Just sections on digital strategies and fair finances. I won’t go into detail here because I’m sure your org already practices open book accounting, fair (and open) rewards,  collective budgeting, employee ownership, etc. etc. Yawn, right? All old hat stuff that everyone does…

Oh wait, you mean salaries aren’t known in your company? Financials aren’t published (and your employees couldn’t read them even if they were)? Hmmm…

Finally…

My conclusion: I loved it and you should read it. But then, I’m biased. I was already sold on some of the concepts Will presents. He does a great job fleshing them out and expanding them and introducing me to companies where the ideas are actually in use. It’s a well written book with plenty of case studies and examples from current organizations, including his own.

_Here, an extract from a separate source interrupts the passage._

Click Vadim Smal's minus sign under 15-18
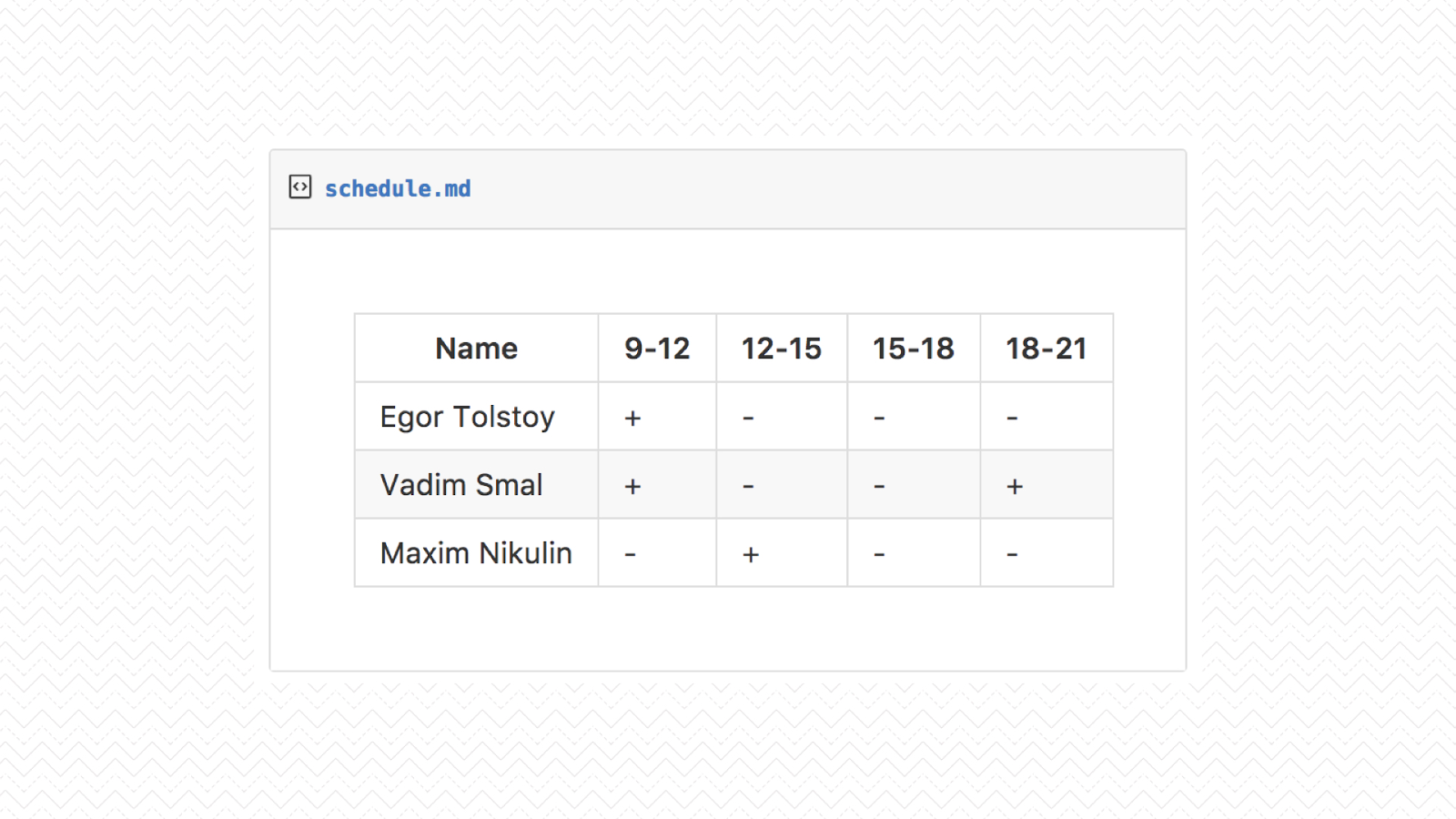 point(879,486)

This book inspires me, makes me a little relieved to find others thinking this way, and also torques me off to no end that this is the future-now of business and the world hasn’t arrived yet. The promise is there; the reality is slower in coming. But that’s actually good news – the businesses that make the shift to being human, authentic, and transparent will (in my less than humble opinion) gain significant advantages. BUT, in some ways these advantages can’t/won’t be measured directly with our current measures (where does “humanness” show up on the balance sheet?) This isn’t bad, but it is important to be aware of: if we’re shifting how we think about work and business we also need to shift how we are measuring and evaluating it.

All of this involves a big leap of faith. Consider the knights in shining armor: they were very well protected from swords and arrows. The weight of the armor slowed them down, but they were heavily defended from enemies. Then gunpowder came along and suddenly all that armor was a hindrance. The competitive advantage that had existed on the battlefield for years and years and years was suddenly a sitting-duck-route-to-failure. The rules for success changed completely and it was actually safer to be significantly less protected but much, much more nimble by wearing no armor. It’s obvious in retrospect, but I suspect that was still a tough decision to take the leap, give up the known safety, and shed the protection, despite the “knowledge” that it might be better to not have it.

How many businesses are at that decision chasm today? Being big, armored, controlled, and locked down – protected by layers of armor – was crucial to success not that long ago. The world has now changed and that protection now looks dangerous, counterproductive, and useless against the future-now of business.